▸ EXERCISE DESCRIPTION: Can you quote the items below back word for word, every line of each one?
═════ EXTRACTED RECORDS
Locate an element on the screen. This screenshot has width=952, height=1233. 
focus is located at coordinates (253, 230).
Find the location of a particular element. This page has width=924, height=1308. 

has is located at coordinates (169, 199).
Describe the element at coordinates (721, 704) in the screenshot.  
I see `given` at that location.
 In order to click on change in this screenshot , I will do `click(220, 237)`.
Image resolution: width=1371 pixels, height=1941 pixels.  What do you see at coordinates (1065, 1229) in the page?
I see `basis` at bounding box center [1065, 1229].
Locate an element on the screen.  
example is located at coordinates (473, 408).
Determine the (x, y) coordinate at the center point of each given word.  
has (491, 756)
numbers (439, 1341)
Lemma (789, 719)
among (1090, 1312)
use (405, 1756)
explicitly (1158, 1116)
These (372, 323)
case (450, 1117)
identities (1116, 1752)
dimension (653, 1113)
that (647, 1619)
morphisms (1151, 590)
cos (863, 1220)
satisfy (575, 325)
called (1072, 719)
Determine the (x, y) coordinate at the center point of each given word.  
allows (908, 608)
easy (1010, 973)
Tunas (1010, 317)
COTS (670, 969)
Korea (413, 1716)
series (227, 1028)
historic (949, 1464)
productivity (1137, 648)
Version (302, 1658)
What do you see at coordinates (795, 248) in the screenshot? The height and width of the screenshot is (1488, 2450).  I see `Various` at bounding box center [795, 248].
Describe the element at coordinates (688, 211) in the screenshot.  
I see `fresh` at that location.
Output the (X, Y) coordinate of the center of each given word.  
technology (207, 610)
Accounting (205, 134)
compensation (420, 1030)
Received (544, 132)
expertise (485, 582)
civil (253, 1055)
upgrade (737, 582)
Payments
══════════
▸ RESULT:
Locate an element on the screen. This screenshot has width=952, height=1233. 
focus is located at coordinates (253, 230).
Find the location of a particular element. This page has width=924, height=1308. 

has is located at coordinates (169, 199).
Describe the element at coordinates (721, 704) in the screenshot.  
I see `given` at that location.
 In order to click on change in this screenshot , I will do `click(220, 237)`.
Image resolution: width=1371 pixels, height=1941 pixels.  What do you see at coordinates (1065, 1229) in the page?
I see `basis` at bounding box center [1065, 1229].
Locate an element on the screen.  
example is located at coordinates (473, 408).
Determine the (x, y) coordinate at the center point of each given word.  
has (491, 756)
numbers (439, 1341)
Lemma (789, 719)
among (1090, 1312)
use (405, 1756)
explicitly (1158, 1116)
These (372, 323)
case (450, 1117)
identities (1116, 1752)
dimension (653, 1113)
that (647, 1619)
morphisms (1151, 590)
cos (863, 1220)
satisfy (575, 325)
called (1072, 719)
Determine the (x, y) coordinate at the center point of each given word.  
allows (908, 608)
easy (1010, 973)
Tunas (1010, 317)
COTS (670, 969)
Korea (413, 1716)
series (227, 1028)
historic (949, 1464)
productivity (1137, 648)
Version (302, 1658)
What do you see at coordinates (795, 248) in the screenshot? The height and width of the screenshot is (1488, 2450).  I see `Various` at bounding box center [795, 248].
Describe the element at coordinates (688, 211) in the screenshot.  
I see `fresh` at that location.
Output the (X, Y) coordinate of the center of each given word.  
technology (207, 610)
Accounting (205, 134)
compensation (420, 1030)
Received (544, 132)
expertise (485, 582)
civil (253, 1055)
upgrade (737, 582)
Payments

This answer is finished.